Genus of flowering plants

Lucuma is a genus of flowering plants in the family Sapotaceae. It includes 19 species native to the tropical and subtropical Americas, from Mexico and Florida to southern Brazil and northern Chile.
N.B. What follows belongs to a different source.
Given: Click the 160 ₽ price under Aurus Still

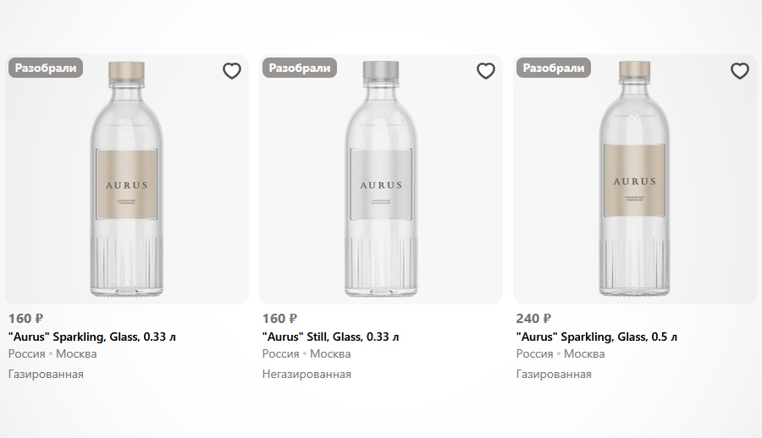Looking at the screenshot, I should click(279, 319).
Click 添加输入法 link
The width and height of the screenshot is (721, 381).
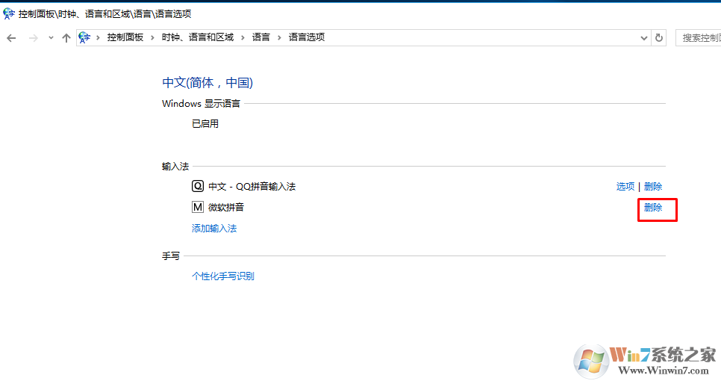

The canistel (L. campechiana), and the lúcuma (L. bifera) are cultivated for their edible fruits.

==Species==
There are 19 species assigned to this genus:

- Lucuma arguacoensium H.Karst.
- Lucuma bifera Molina
- Lucuma brachyandra (Aubrév. & Pellegr.) Swenson
- Lucuma campechiana Kunth
- Lucuma capacifolia (Pilz) Swenson
- Lucuma dominigensis C.F.Gaertn.
- Lucuma grandiflora A.DC.
- Lucuma grandis (Eyma) Swenson
- Lucuma kossmanniae (C.C.Vasconc. & Terra-Araujo) C.C.Vasconc.
- Lucuma littoralis Mart. ex Miq.
- Lucuma manaosensis (Aubrév. & Pellegr.) Swenson
- Lucuma multiflora A.DC.
- Lucuma oxypetala (T.D.Penn.) Swenson
- Lucuma pachycalyx (T.D.Penn.) Swenson
- Lucuma rivicoa C.F.Gaertn.
- Lucuma rodriguesiana (Pires & T.D.Penn.) Swenson
- Lucuma stenophylla (Baehni) Swenson
- Lucuma trigonosperma (Eyma) Swenson
- Lucuma venosa (Mart.) Mart. & Miq.